Collaborative workspaces are rapidly evolving around the world and coworking is now a global phenomenon that is based on a number of shared values such as openness, community, accessibility etc. During the last few years we have observed the emergence of profit-driven, commercialized spaces such as incubators, accelerators and big coworking chains. On the other hand, there is an emergence of bottom-up, community-led spaces, such as coworking spaces, hackerspaces, makerspaces, hubs etc., territorializing ‘loose’ communities of professionals, freelancers and small and social enterprises who are driven by desires related to alternatives modes of organizing production through the collaborative use of common pool resources (goods, spaces, skills, knowledge, finance etc.) and new, hybrid labour (re) arrangements. Often resembling the commons, bottom-up and community-led workspaces could constitute an alternative paradigm for the ways labour is organized in the neoliberal context.

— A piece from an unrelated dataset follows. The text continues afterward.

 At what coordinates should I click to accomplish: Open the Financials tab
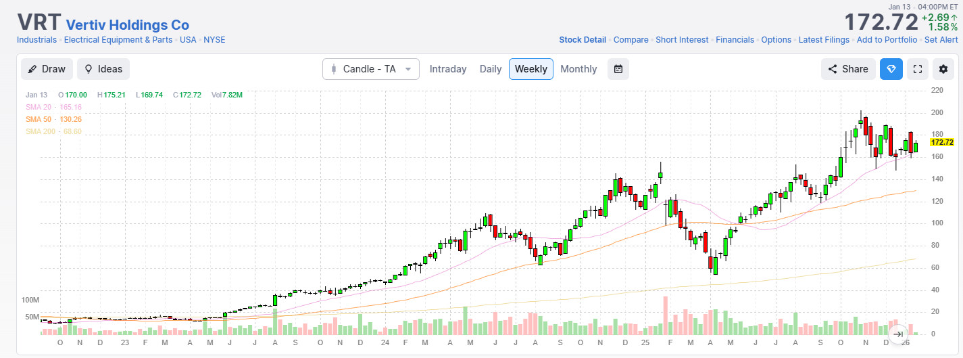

Furthermore, beyond the aforementioned hybrid relations that emerge in the ‘core’ of the co-working praxis, collaborative workspaces can have a transformative impact on socio-material elements and processes of the urban environment of hosting neighborhoods and cities. Through both structured/ formal channels and interventions (e.g. community projects, synergies with urban actors originating from the local governments and the civic society, incorporation of the goals of social innovation in their agenda etc.) and unofficial/ informal partaking of their distinct components in broader networks and circuits (e.g. coworkers’ engagement in political and social organisations, coworking outputs’ utilization by actors such as social movements, community members’ engagement in the everyday operation of collaborative workspaces etc.), collaborative workspaces contribute to the diffusion of a collaborative culture to the cities and regions. The ways the latter translates into praxis and transforms seemingly unrelated sets of socio-spatial relations is also of great interest. This session hosts papers that address different material and immaterial aspects of coworking and their transformative political power, through various theoretical lenses (Actor Network Theory, assemblage thinking, the commons etc.), towards exploring new topologies of coworking.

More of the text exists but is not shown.